REPUBLIKA.CO.ID, JAKARTA -- Ketua Dewan Pertimbangan (Wantim) Majelis Ulama Indonesia (MUI), Din Syamsuddin mengaku tidak setuju dengan pernyataan Presiden Joko Widodo yang menyebut ada aktor politik di balik aksi damai 4 November yang berakhir ricuh. Kericuhan ini patut diduga karena ada provokator dan bukan karena reaksi dari peserta demonstran terhadap keputusan yang dicapai.
"Statement seperti ini (adanya aktor politik) normatif. Juga tidak menyelesaikan masalah bahkan menimbulkan masalah baru. Karena ada tuduhan kepada pihak tertentu yang tidak jelas," ujarnya saat dihubungi Republika.co.id, Sabtu (5/11).

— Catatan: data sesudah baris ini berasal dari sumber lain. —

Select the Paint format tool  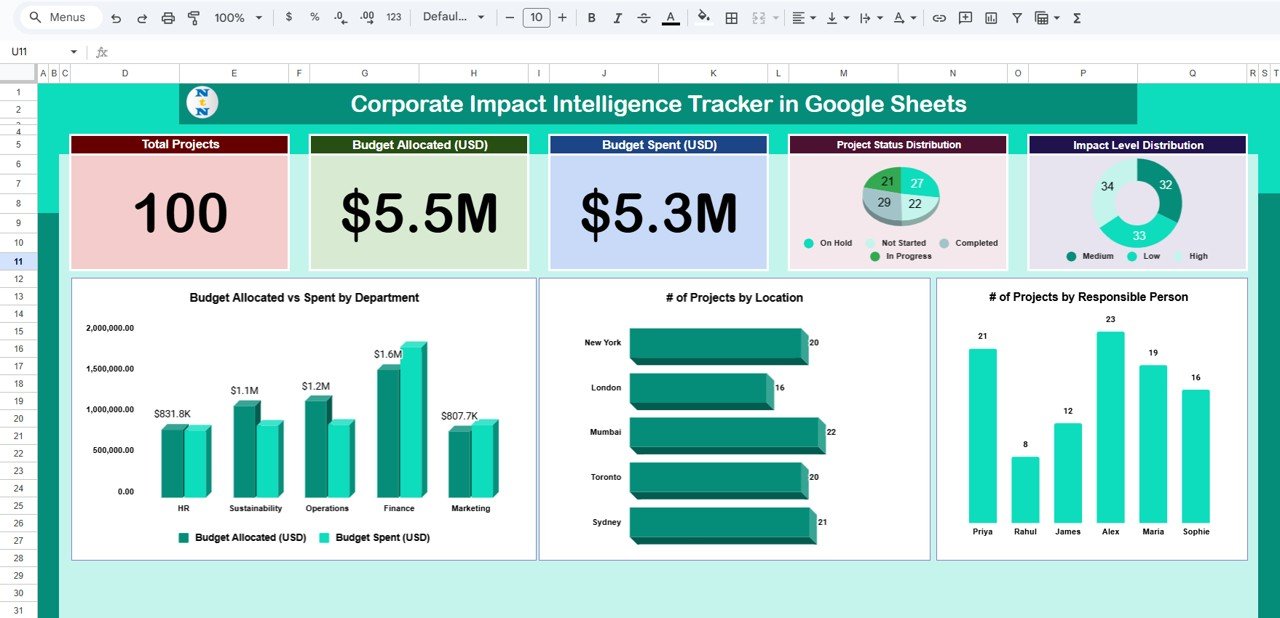194,18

Mantan ketua PP Muhammadiyah ini menjelaskan, jika memang Presiden mengetahui adanya aktor politik sebaiknya ditangkap dan bukan malah memberikan pernyataan yang seolah mencari kambing hitam.
Pernyataan Presiden dinilai tidak bijak dalam memecahkan masalah. Akibat pernyataan tersebut maka banyak pihak yang mengaitkan aksi demonstran dengan peristiwa politik sebelumnya.

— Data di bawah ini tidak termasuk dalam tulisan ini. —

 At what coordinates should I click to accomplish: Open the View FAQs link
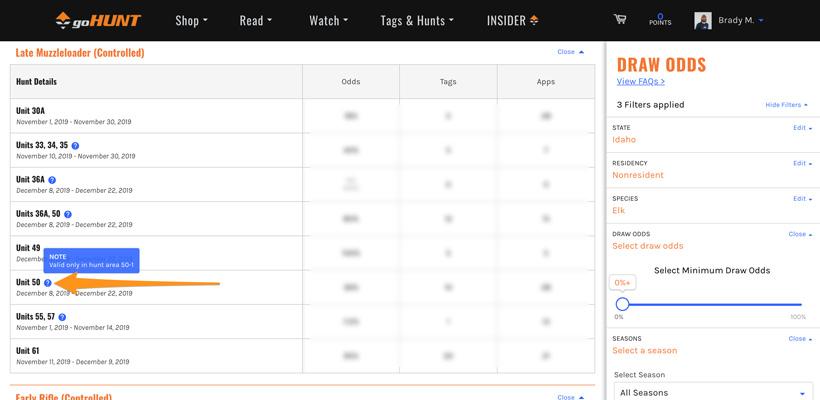point(641,81)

Sebelumnya, Presiden Joko Widodo akhirnya memberikan keterangan kepada media setelah seharian meninggalkan Istana Merdeka. Jokowi mengaku mengapresiasi demo damai umat Islam yang berlangsung damai.
Namun, dia menyayangkan sempat terjadi kericuhan setelah waktu untuk unjuk rasa selesai. "Tapi kita menyesalkan, kejadian ba'da Isya, yang seharusnya (massa aksi) sudah bubar, tapi jadi rusuh," katanya di Istana Negara, Jakarta, Sabtu (4/11), dinihari.
Menurut Jokowi, kerusuhan itu terjadi karena ulah aktor-aktor politik. "Dan (rusuh) ini kita lihat telah ditunggagi aktor-aktor politik yang memanfaatkan situasi," katanya.
Jokowi juga mengklarifikasi, bahwa dirinya sudah menyampaikan dalam rapat sebelumnya terkait kasus yang menimpa Basuki Tjahaja Purnama atau Ahok. Dalam pertemuan itu telah disampaikan bahwa proses hukum Ahok akan ditangani dengan cepat.
Sebelumnya, massa aksi mendesak Jokowi menemui perwakilan massa yang menuntut Ahok segera diadili. Sementara, Jokowi tidak berada di istana sehingga dia diwakili oleh para menterinya.